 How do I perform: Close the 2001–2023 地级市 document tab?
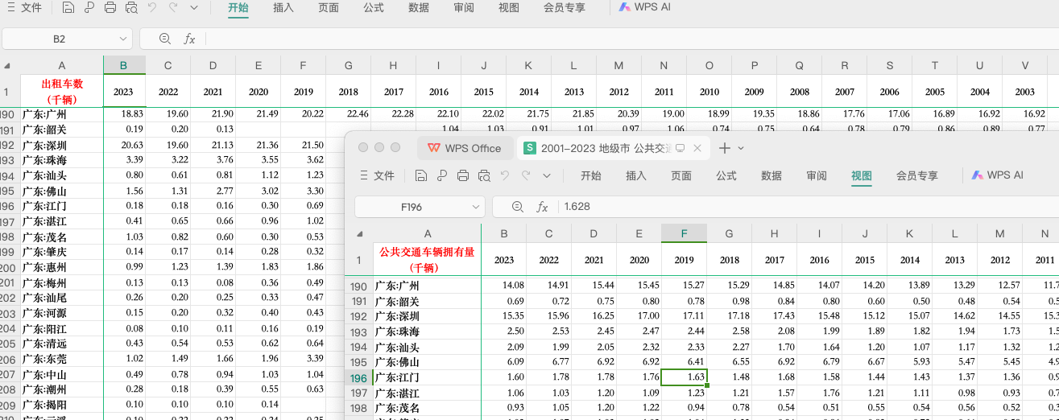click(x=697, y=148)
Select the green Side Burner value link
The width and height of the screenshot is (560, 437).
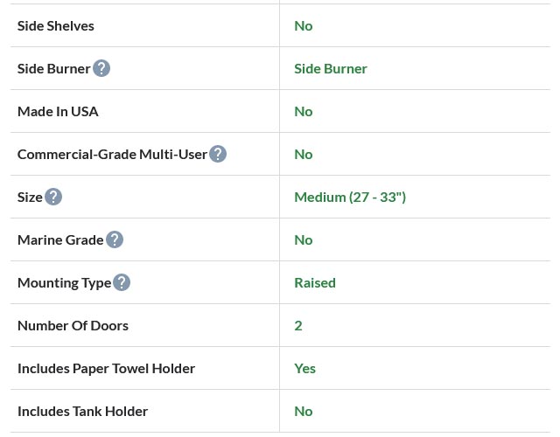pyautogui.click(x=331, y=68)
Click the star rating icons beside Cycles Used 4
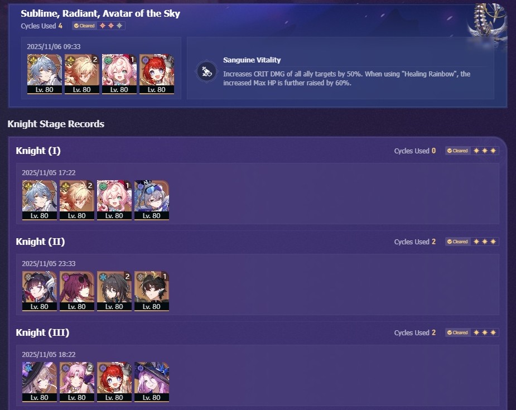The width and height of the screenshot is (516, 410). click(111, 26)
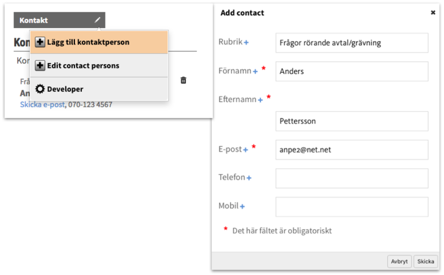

**********

Please swap every "Select" in the rows above for "Choose", leaving everything else unchanged. Leave the pictures out of your answer.

• Result of this exercise
 How do I perform: Close the 2001–2023 地级市 document tab?
click(x=697, y=148)
Choose the green Side Burner value link
The width and height of the screenshot is (560, 437).
pyautogui.click(x=331, y=68)
Click the star rating icons beside Cycles Used 4
The width and height of the screenshot is (516, 410). click(111, 26)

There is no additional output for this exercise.